• [EXERCISE AIM]
Going from the line that contains "This screenshot has width=1920, height=1048." down to the last line in the listing below, reproduce every line exactly and include no others.

• [ENTRIES SUPPLIED]
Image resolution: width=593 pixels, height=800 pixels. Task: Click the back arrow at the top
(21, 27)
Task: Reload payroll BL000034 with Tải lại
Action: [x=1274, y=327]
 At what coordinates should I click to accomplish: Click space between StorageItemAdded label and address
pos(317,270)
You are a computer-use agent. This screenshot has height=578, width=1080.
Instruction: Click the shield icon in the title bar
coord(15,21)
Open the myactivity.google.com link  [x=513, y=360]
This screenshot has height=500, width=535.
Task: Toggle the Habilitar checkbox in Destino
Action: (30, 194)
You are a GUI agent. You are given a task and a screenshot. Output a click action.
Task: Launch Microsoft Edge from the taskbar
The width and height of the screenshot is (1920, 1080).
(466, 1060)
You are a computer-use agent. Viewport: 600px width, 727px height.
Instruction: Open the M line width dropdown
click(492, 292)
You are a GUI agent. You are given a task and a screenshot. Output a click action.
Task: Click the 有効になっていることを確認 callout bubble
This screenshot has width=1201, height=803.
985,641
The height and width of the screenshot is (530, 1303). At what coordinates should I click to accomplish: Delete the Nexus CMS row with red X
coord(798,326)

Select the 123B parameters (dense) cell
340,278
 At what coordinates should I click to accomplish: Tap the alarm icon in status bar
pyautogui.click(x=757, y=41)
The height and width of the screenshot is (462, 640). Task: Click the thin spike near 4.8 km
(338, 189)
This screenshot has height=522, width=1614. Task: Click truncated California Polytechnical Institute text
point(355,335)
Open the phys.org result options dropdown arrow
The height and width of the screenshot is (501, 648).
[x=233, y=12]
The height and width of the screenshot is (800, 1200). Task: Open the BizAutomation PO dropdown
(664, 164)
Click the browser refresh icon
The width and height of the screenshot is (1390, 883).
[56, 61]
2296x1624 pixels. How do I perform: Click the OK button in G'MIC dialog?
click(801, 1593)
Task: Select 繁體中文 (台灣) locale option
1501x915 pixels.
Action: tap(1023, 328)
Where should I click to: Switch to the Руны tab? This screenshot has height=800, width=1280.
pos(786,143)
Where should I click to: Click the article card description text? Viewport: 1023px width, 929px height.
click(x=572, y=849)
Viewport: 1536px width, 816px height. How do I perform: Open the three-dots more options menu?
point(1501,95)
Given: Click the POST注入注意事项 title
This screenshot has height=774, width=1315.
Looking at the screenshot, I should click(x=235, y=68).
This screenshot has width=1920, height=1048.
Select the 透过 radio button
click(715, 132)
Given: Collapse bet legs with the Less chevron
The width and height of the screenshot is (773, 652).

• [RESULT OF THE EXERCISE]
This screenshot has width=1920, height=1048.
Select the 透过 radio button
click(715, 132)
Given: Collapse bet legs with the Less chevron
The width and height of the screenshot is (773, 652).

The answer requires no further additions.